Excellent, Wujou.  I'm heading there in April and trying put together some sort of itinerary.  Would like to see volcanoes and beaches but my list is expanding...

----------


## WujouMao

> Excellent, Wujou.  I'm heading there in April and trying put together some sort of itinerary.  Would like to see volcanoes and beaches but my list is expanding...
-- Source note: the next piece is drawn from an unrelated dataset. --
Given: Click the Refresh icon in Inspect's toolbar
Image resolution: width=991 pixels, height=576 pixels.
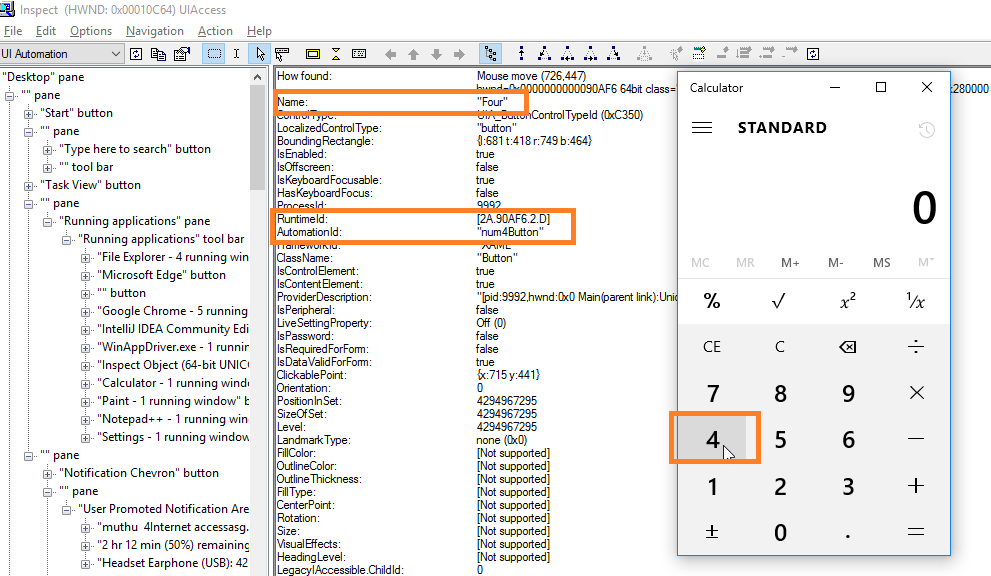Looking at the screenshot, I should coord(136,53).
i would assume April would be the hottest season of the year, like Cambodia and Thailand where its normally about 40 degrees. anyway, there's tones to see and tones of volcano's too see. better to go when its a clear blue sky compared to when i went which was the start of monsoon season. nothing worse when you have a ton of cloud spoiling one of the best looking volcano's in Philippines

a word of warning, you might find the philiphine food rather grim so best stick to what you have back home. i gave up trying to swallow a battered chicken wing and rice for breakfast without any veg

----------


## Agent_Smith

Thanks for that, are you saying April is too cloudy/rainy?  As for the food, about all I can stomach there is chicken adobo as everything else is way too greasy (lumpya, pancit).  Adobo and white rice will have to sustain me...

----------


## WujouMao

no mate. i went in july/august time last year, and i had a cloudy view at Mt.Mayon. when i got to Manila, i saw 2 typhoons in a week. best to stick to any period before june.

yea, i can stomach chicken adobo. sometimes i would try my luck in a mall thats serving cooked food. the Filipinos try and tell you that chop suey is veg. its more of rabbit food in water, so the poor lass at the checkout counter was confused cos i had on my plate something which they didnt sever. 

if you wanted beef and veg, its called chop suey. the other veg i saw was real veg, but that was only served with chicken. lol, so i messed it up completely for them

other than that, i would head for the muslim restaurants area's around the Mosques cos one thing about Islamic food, its spicy and they dont serve pork, so you dont get none of that fatty shit you do with other philippine gunk

----------


## callippo

Filipino food doesn't really deserve the appalling press it can sometimes get, it's just finding a good inexpensive pinoy resto isn't always that easy compared to bog-standard barbecues and turo-turo (point-point) caranderias which are everywhere. But having said that, I've had a proper spread of something like bird's nest soup, chopsuey, beef caldereta, chicken sweet and sour, shanghai rice, all the dishes spread over the table, plus beers coming in at 250 pesos for two in decent but cheap pinoy restos plenty of times. Not the dizzy culinary heights of Thailand for sure, but it doesn't have to be always total dross.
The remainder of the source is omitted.